Data supplied:
########
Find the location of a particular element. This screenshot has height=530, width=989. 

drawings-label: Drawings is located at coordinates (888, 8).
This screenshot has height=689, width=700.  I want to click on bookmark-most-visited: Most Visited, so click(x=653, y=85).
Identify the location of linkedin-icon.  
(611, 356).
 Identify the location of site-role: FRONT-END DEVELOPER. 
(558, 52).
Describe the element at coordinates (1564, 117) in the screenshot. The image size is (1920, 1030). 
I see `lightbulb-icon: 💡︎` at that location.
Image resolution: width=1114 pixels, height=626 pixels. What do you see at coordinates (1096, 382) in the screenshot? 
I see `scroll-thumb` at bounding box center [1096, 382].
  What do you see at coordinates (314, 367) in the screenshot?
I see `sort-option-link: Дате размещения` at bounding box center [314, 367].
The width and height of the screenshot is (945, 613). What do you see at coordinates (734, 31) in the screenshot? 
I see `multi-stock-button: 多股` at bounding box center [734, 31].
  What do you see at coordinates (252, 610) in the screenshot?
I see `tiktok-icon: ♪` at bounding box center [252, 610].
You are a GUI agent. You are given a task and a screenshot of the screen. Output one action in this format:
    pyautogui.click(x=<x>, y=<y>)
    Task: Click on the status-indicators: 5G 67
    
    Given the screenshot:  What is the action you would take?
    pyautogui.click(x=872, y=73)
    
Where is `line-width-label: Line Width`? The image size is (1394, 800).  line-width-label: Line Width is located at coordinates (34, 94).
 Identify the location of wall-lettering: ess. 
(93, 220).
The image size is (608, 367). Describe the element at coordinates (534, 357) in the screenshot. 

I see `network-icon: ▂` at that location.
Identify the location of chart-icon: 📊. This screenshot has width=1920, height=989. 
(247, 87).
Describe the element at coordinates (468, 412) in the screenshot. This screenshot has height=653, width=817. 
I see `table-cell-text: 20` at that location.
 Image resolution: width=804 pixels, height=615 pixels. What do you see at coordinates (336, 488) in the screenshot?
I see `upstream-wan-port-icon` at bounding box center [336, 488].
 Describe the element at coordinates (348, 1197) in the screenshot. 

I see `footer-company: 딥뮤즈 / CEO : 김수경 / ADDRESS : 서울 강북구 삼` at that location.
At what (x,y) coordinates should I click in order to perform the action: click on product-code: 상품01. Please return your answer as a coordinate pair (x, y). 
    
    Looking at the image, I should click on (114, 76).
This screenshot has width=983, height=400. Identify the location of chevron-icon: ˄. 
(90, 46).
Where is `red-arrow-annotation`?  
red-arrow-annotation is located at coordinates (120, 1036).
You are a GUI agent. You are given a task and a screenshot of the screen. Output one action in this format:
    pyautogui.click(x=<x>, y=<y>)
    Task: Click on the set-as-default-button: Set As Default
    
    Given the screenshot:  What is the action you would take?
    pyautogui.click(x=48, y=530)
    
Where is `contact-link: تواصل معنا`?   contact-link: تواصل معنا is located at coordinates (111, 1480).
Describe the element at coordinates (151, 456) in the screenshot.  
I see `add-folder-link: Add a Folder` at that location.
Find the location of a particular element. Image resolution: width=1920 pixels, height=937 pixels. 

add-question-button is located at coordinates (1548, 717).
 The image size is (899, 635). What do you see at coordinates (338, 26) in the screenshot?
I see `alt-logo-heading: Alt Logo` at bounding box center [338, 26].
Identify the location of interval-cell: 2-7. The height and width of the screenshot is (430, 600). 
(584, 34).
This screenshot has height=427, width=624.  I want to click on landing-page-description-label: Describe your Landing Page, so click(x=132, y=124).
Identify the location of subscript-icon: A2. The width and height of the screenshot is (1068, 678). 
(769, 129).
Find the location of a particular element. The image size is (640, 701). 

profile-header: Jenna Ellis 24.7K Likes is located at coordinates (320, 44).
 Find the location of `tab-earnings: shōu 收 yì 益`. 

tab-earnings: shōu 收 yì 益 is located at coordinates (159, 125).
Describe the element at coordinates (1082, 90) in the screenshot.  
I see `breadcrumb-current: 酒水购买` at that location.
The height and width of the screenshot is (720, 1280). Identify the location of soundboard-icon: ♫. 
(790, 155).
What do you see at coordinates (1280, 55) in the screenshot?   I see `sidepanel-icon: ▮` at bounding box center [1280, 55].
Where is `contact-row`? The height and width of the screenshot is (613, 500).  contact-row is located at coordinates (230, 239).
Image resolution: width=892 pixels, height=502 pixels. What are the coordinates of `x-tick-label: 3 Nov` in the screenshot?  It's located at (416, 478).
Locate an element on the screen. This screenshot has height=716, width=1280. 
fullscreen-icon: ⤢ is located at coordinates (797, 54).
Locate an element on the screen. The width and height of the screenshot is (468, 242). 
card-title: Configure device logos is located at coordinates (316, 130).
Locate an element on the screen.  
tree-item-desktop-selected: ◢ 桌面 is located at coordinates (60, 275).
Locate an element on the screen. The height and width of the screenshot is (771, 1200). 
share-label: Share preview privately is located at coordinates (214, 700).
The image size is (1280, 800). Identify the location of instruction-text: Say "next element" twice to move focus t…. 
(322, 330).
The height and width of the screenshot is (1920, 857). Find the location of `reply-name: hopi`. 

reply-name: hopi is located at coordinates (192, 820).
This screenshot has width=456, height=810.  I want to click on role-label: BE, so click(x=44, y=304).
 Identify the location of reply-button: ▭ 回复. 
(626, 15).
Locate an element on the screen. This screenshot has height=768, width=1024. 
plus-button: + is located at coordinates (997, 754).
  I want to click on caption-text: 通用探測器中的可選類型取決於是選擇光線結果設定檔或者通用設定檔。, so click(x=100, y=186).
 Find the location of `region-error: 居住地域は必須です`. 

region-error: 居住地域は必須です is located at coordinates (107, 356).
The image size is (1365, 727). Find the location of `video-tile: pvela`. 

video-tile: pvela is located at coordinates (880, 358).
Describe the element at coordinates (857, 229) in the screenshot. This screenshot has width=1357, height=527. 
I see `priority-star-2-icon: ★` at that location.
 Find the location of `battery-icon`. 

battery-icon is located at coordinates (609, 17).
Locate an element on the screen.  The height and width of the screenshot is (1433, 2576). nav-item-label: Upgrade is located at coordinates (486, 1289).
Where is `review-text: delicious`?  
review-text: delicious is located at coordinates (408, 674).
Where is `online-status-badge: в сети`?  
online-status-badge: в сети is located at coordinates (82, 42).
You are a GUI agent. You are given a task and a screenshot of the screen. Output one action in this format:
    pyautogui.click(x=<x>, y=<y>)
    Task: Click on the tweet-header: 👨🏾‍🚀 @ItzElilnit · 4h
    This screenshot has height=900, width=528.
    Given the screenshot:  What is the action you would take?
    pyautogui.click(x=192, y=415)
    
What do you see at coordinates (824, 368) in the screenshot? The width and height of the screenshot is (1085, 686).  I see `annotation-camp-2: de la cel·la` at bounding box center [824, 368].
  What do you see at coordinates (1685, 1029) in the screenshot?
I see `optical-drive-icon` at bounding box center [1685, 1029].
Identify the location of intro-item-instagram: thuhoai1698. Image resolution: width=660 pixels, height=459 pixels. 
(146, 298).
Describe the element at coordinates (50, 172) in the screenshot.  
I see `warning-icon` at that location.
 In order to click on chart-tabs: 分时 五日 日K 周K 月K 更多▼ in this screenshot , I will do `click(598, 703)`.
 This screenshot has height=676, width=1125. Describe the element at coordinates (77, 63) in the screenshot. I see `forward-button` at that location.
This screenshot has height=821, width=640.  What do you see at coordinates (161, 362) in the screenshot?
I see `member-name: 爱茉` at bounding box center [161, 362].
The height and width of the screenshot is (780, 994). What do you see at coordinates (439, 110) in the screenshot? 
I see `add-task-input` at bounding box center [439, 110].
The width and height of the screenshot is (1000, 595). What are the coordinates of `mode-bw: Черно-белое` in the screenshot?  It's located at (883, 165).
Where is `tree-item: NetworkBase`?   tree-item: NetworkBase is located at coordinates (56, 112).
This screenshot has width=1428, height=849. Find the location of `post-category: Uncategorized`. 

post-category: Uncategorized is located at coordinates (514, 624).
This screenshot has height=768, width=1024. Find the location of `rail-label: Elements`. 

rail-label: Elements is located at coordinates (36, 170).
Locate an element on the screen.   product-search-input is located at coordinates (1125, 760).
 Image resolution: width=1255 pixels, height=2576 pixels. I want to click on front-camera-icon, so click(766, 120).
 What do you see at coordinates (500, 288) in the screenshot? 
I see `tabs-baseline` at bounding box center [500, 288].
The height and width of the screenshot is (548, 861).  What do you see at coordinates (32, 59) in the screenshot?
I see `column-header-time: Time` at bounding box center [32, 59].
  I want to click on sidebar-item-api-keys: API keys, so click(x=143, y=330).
########
Problem requirements: Render the lines from the one containing "This screenshot has height=768, width=1024. Find" through the end of the records as a JSON list of strings, with one string per line and blank lines omitted.

Response for this exercise:
[
  "This screenshot has height=768, width=1024. Find the location of `rail-label: Elements`. ",
  "rail-label: Elements is located at coordinates (36, 170).",
  "Locate an element on the screen.   product-search-input is located at coordinates (1125, 760).",
  " Image resolution: width=1255 pixels, height=2576 pixels. I want to click on front-camera-icon, so click(766, 120).",
  " What do you see at coordinates (500, 288) in the screenshot? ",
  "I see `tabs-baseline` at bounding box center [500, 288].",
  "The height and width of the screenshot is (548, 861).  What do you see at coordinates (32, 59) in the screenshot?",
  "I see `column-header-time: Time` at bounding box center [32, 59].",
  "  I want to click on sidebar-item-api-keys: API keys, so click(x=143, y=330)."
]